日本市場でもいくつかの商品カテゴリーで No.1 シェアを握る J&J は、ドラッグストアチェーンのバイヤーからの支持も厚く、店頭では生活者が手に取りやすい商品の "棚取り" ができています。強い営業部隊がバイヤーの心をつかみ、そしてリピーターを生み出し続けているのです。
Kenvue の営業部隊
J&J の営業を担うのは、リステリンの販売元である Kenvue (ケンビュー) です。Kenvue は2023年8月にアメリカの J&J からコンシューマーヘルス事業部門がスピンオフした別会社です。
Kenvue 日本法人は日本の全国のドラッグストアのバイヤーに対し、競合メーカーとはひと味もふた味も違った魅力的な販促提案を行っています。
「お口でストップ悪玉菌」 キャンペーン
「リステリンは何のため?口臭?爽快感?だけじゃない。善玉菌と一緒に悪玉菌も口から中へ。お口でストップ悪玉菌。お口の中の悪玉菌をバイオ殺菌」 ――。
日本の Kenvue は2023年夏ごろから、こんな日本独自のメッセージで洗口液 (マウスウォッシュ) の販売を加速させることを全国の主要ドラッグストアチェーンに対して提案し始めました。

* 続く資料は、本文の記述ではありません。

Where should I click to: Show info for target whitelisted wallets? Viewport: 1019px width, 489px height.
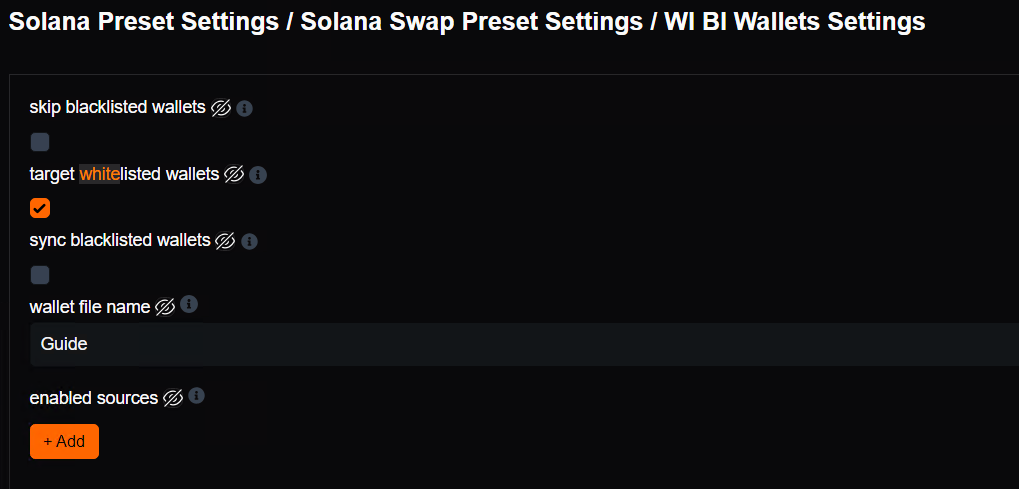tap(258, 175)
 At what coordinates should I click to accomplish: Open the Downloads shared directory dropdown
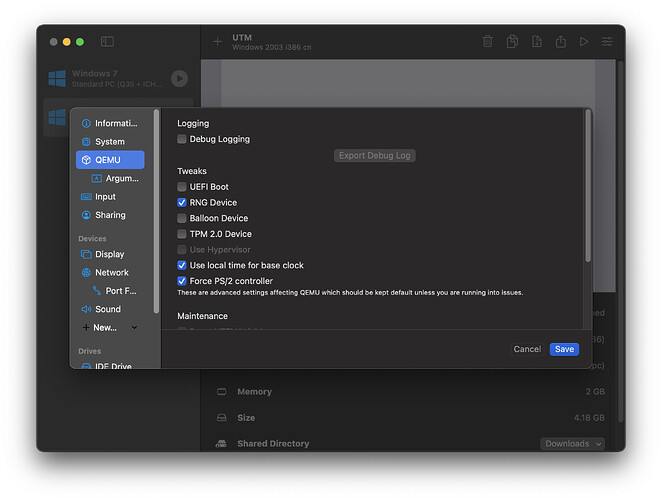click(x=573, y=443)
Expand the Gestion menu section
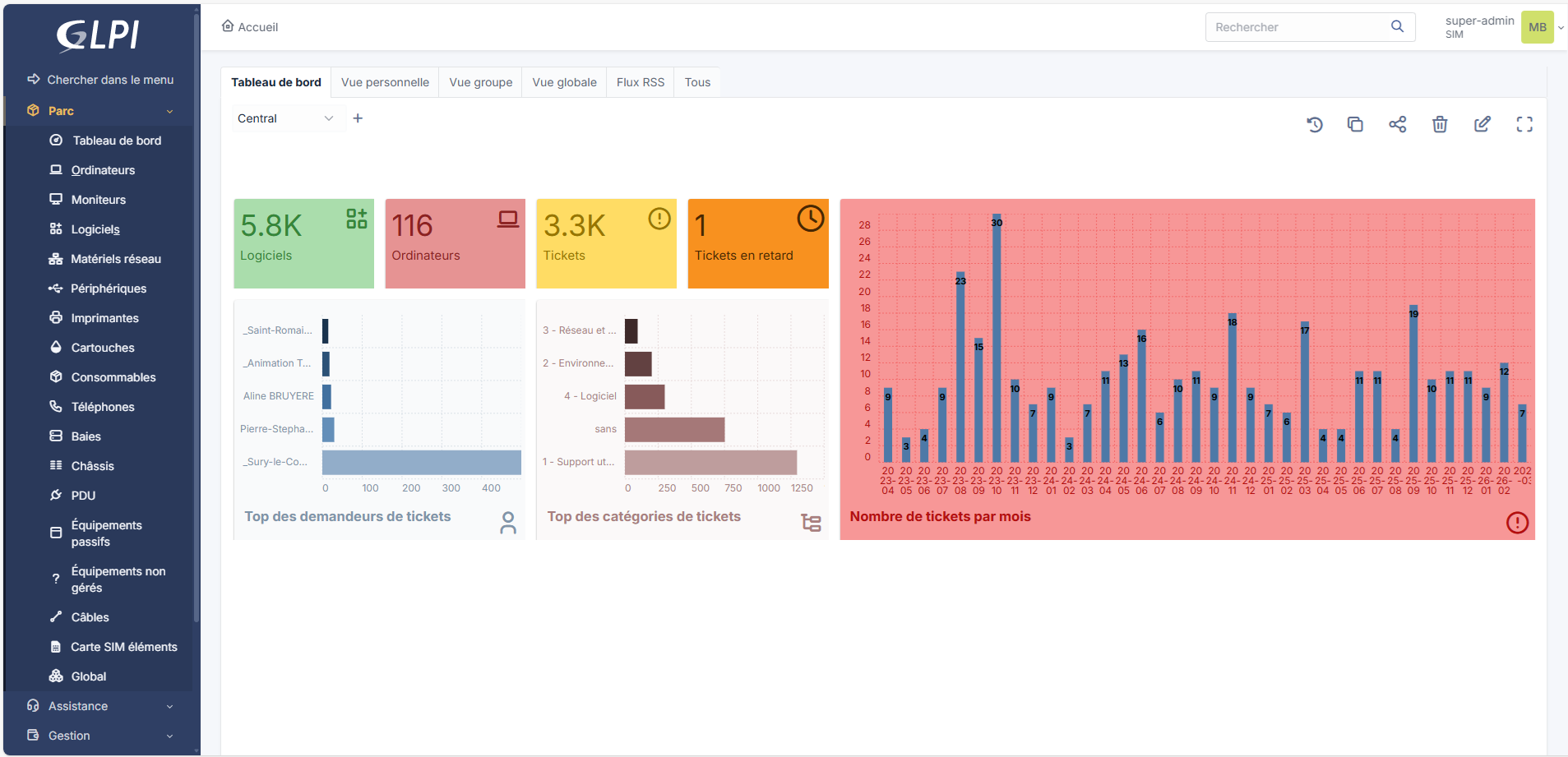This screenshot has height=757, width=1568. point(100,736)
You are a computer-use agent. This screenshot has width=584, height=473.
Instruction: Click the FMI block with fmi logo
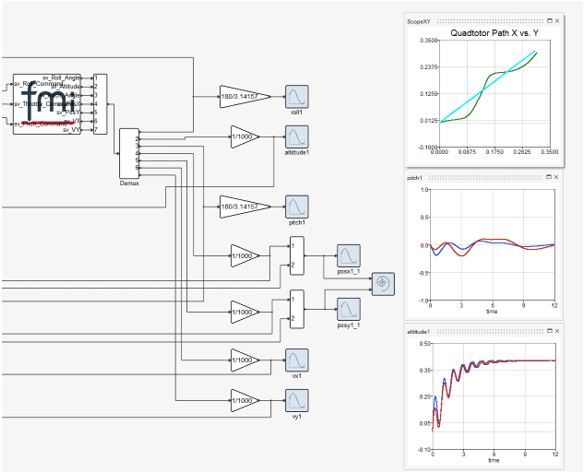(x=47, y=104)
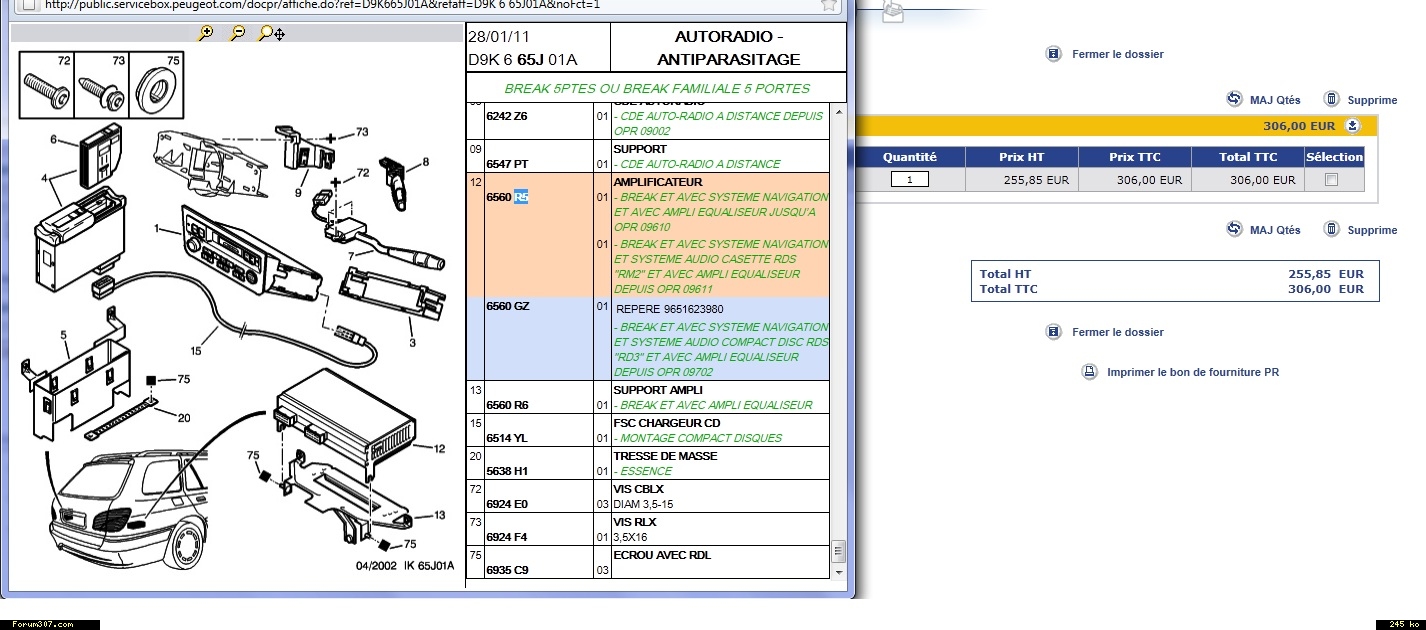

マウスウォッシュの位置づけや価値イメージを変えようとする挑戦的な試みで、マウスウォッシュが口の中だけではなく体全体の健康につながるという新しい売り出し方です。
この施策によって J&J のリステリンを取り扱うドラッグストアの店頭風景が大きく変わり、商品へのイメージチェンジに成功しました (参考記事) 。
トレードマーケティングのお手本例
Kenvue が展開したリステリンの事例は、バイヤーとショッパーのインサイトをとらえた成功例です。
カテゴリー売上の増加や隣接カテゴリーへの販売増加、そしてバイヤーの 「売りたい」 と 「売れそう」 の両方に応えるマーケティングです。
新しい価値提案
リステリンの販売元である Kenvue の営業部隊が実施した 「お口でストップ悪玉菌」 キャンペーンは、バイヤーとショッパーの両方のインサイトを巧みに捉えたものでした。
このキャンペーンではリステリンの口臭予防や爽快感だけでなく、口腔内の悪玉菌をバイオ殺菌することで、体全体の健康をより良くする点を強調しました。新しい価値を訴求したメッセージは、健康意識の高い消費者に響きました。
バイヤーのインサイト
ドラッグストアなどの小売店のバイヤーにとって、実はオーラルケア商品コーナーは悩みの種でした。
日本の洗口液 (マウスウォッシュ) の使用率は 30% 程度にとどまり、アメリカの 64% に比べて半分にも満たない状態でした (参考記事) 。マウスウォッシュは商品サイズが大きく、商品棚でスペースを占有するわりに、もしあまり売れなければ、オーラルケア商品を担当するバイヤーにとっては積極的に扱いたくないカテゴリーとなってしまいます。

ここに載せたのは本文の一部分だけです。